— Begin SUPPLIED DATA —
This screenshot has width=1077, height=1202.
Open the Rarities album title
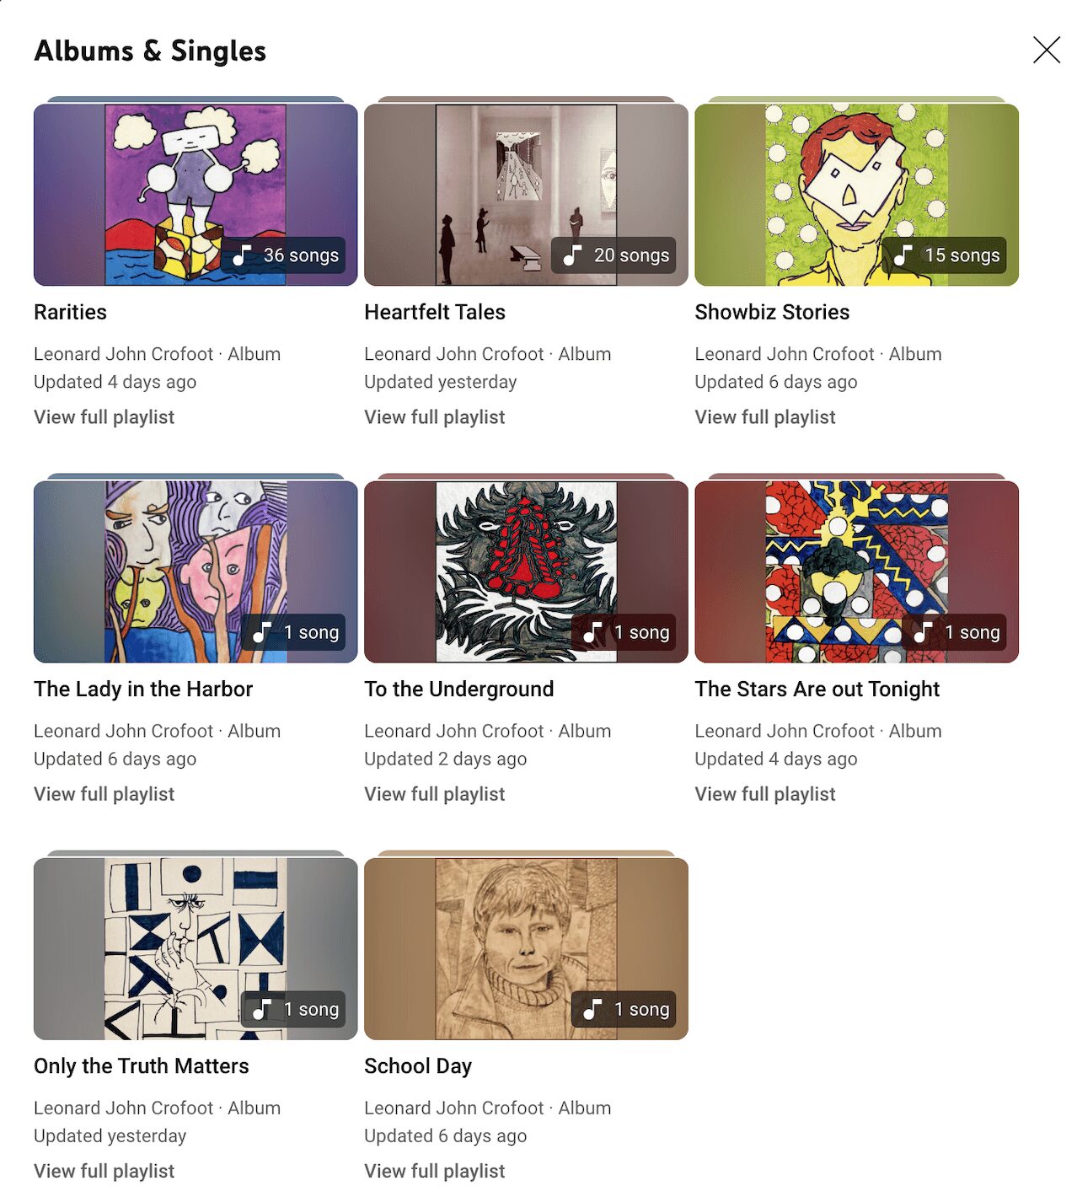(70, 312)
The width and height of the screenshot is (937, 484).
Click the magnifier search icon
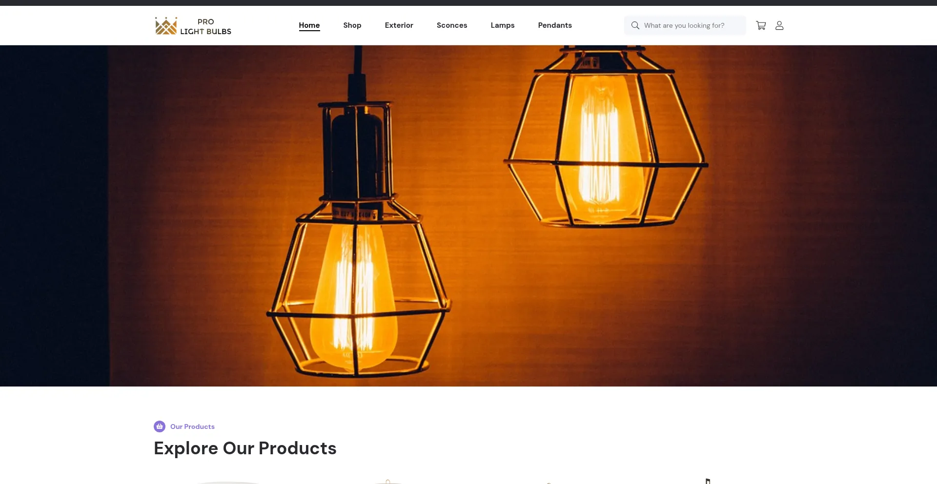click(635, 25)
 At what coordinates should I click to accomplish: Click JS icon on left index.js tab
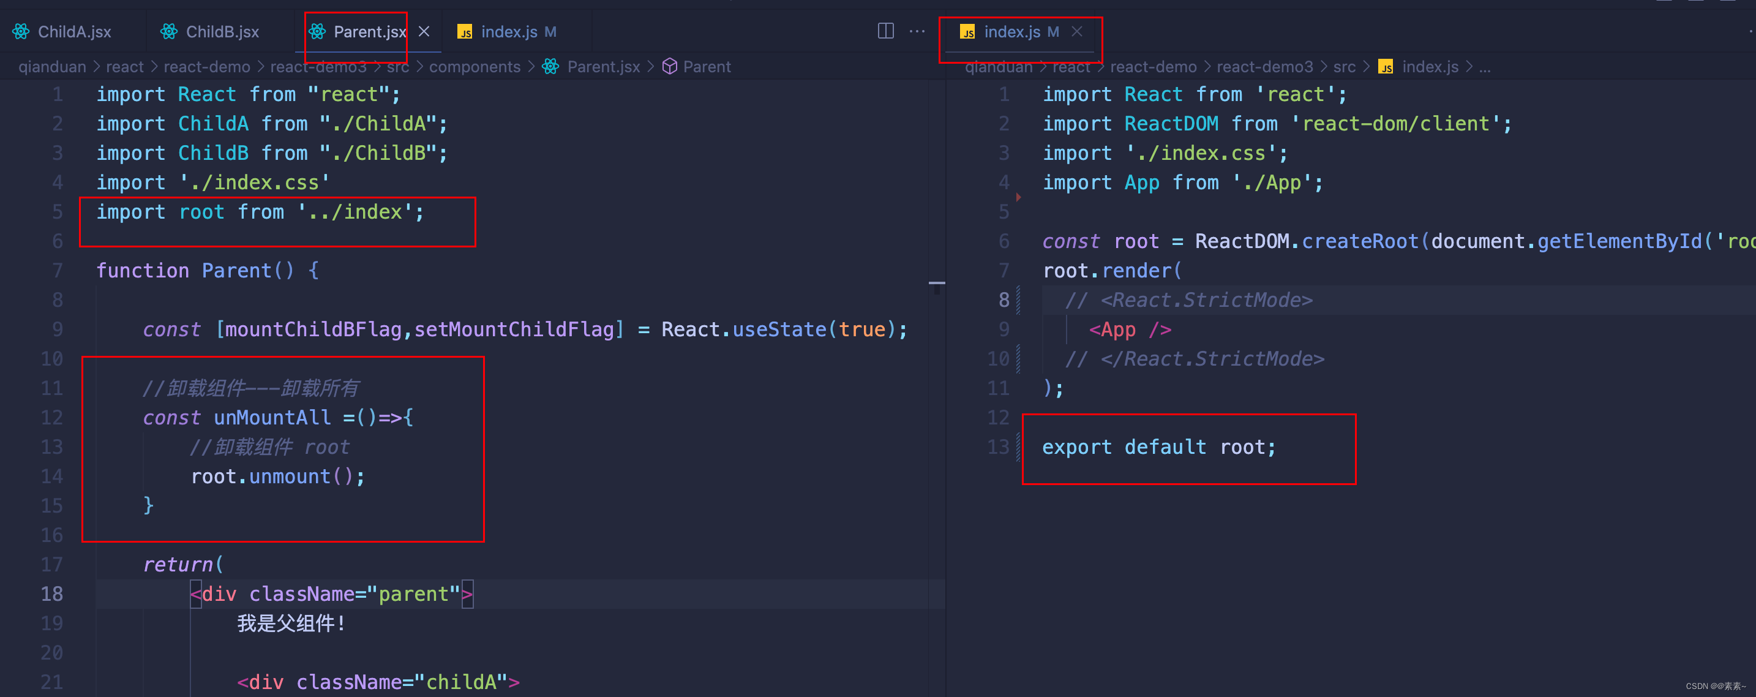point(465,32)
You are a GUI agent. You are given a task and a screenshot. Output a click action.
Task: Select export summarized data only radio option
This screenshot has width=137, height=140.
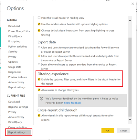point(39,47)
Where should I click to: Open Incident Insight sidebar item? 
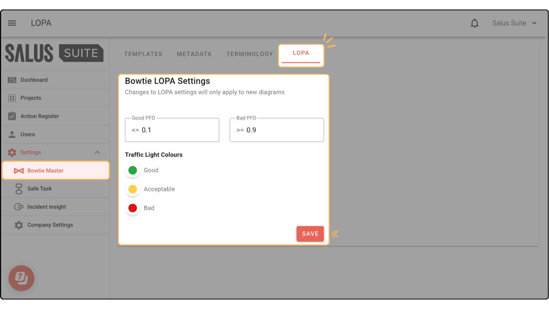(56, 207)
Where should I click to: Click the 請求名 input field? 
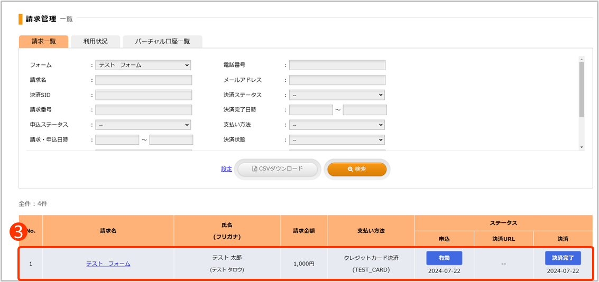(x=143, y=80)
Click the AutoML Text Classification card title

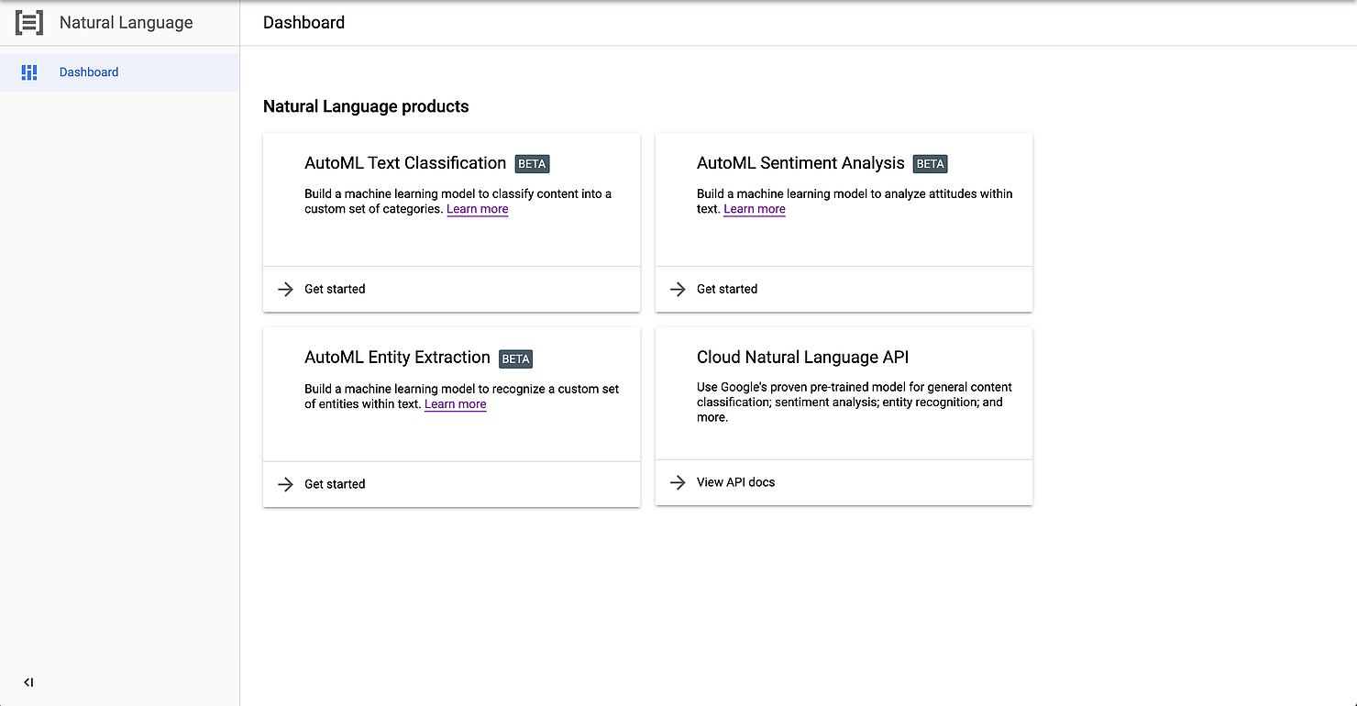(405, 163)
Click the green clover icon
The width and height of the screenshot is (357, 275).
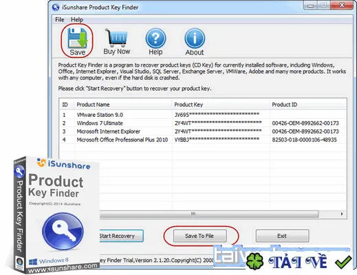pos(255,261)
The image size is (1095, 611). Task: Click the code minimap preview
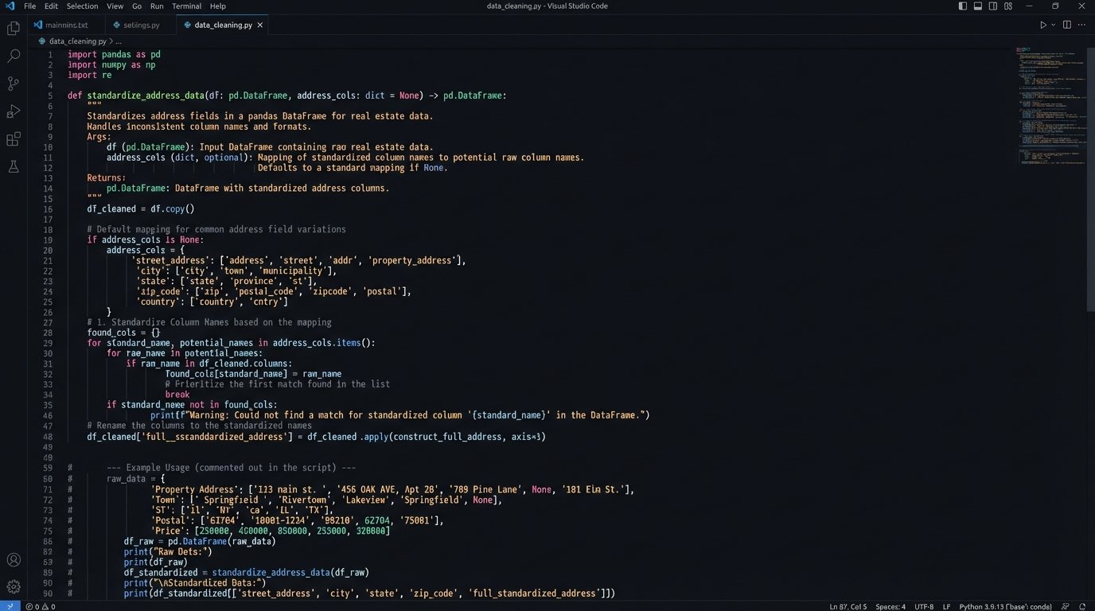click(1050, 103)
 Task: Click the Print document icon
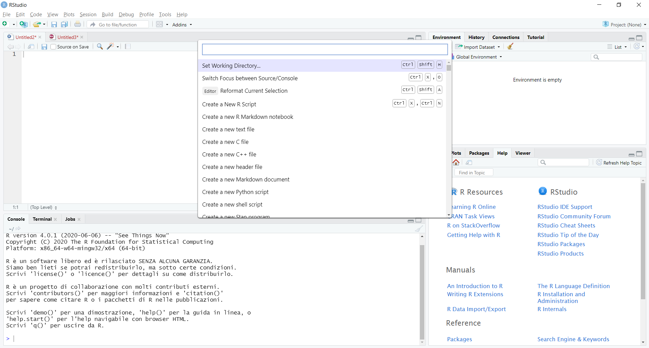point(77,24)
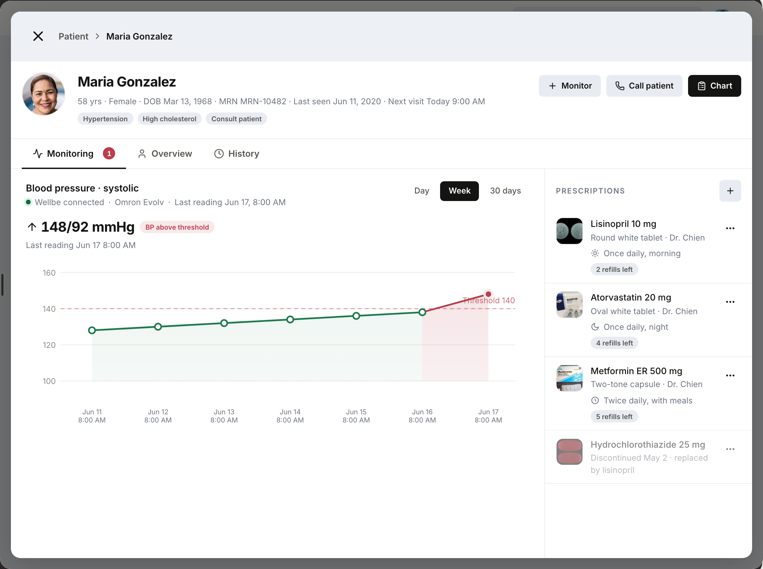This screenshot has height=569, width=763.
Task: Click Maria Gonzalez's profile photo
Action: 44,94
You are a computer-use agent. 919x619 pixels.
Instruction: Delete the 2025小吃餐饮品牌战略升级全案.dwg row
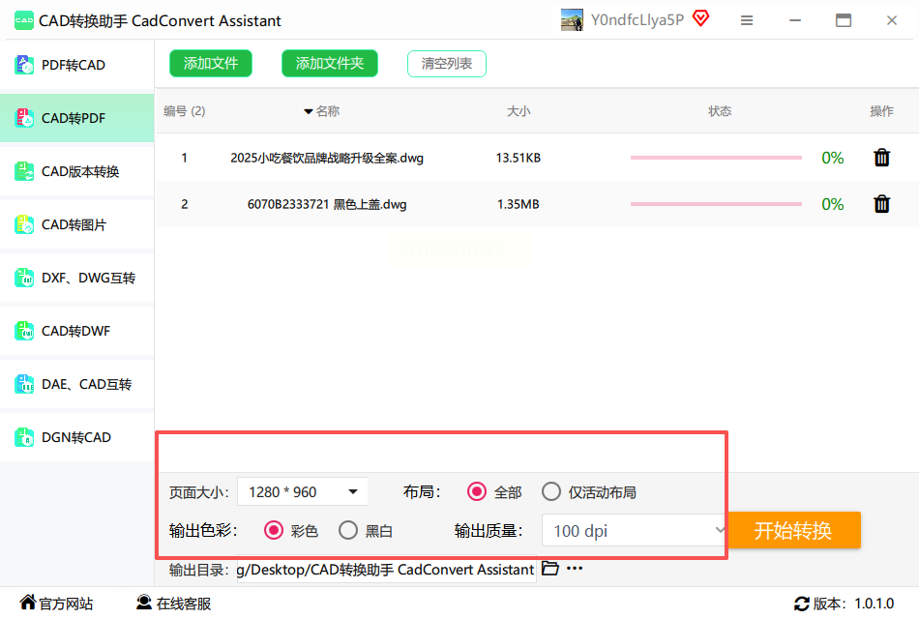coord(881,158)
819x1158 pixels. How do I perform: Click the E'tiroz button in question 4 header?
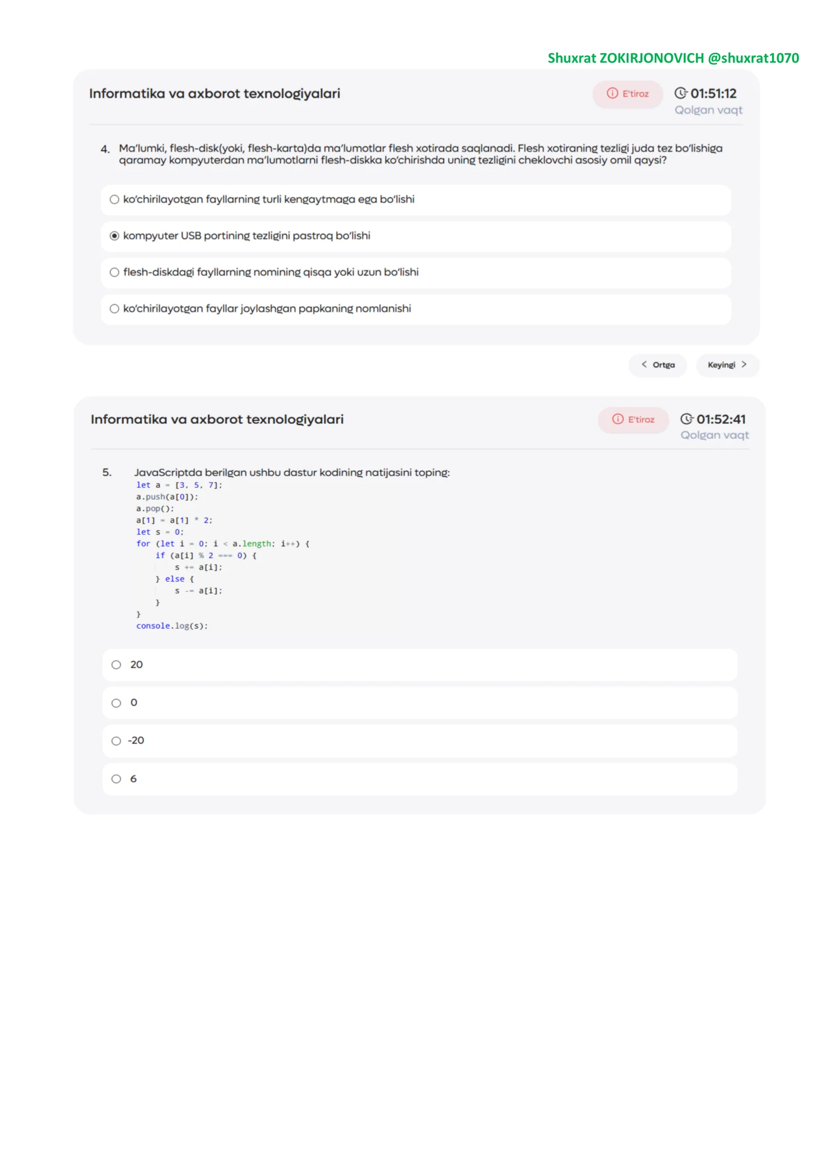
— End SUPPLIED DATA —
§ WHAT YOU WILL DO: Can you copy the data word for word, starting at the line that contains "The width and height of the screenshot is (937, 484)." and ending at the final line of the data, with both ends included? Omit the pictures.

§ THE ANSWER:
The width and height of the screenshot is (937, 484).
Click the magnifier search icon
click(635, 25)
 At what coordinates should I click to accomplish: Click JS icon on left index.js tab
point(465,32)
You are a GUI agent. You are given a task and a screenshot. Output a click action.
Task: Select export summarized data only radio option
This screenshot has width=137, height=140.
point(39,47)
Where should I click to: Open Incident Insight sidebar item? 
(56, 207)
Where should I click to: Click the 請求名 input field? 
(x=143, y=80)
Click the AutoML Text Classification card title

(405, 163)
Click the green clover icon
The width and height of the screenshot is (357, 275).
pos(255,261)
The image size is (1095, 611). Task: Click the code minimap preview
click(1050, 103)
 Task: Click the Print document icon
point(77,24)
This screenshot has height=569, width=763.
Task: Click Maria Gonzalez's profile photo
Action: 44,94
You are a computer-use agent. 919x619 pixels.
Instruction: Delete the 2025小吃餐饮品牌战略升级全案.dwg row
coord(881,158)
819x1158 pixels. How do I perform: Click the E'tiroz button in question 4 header?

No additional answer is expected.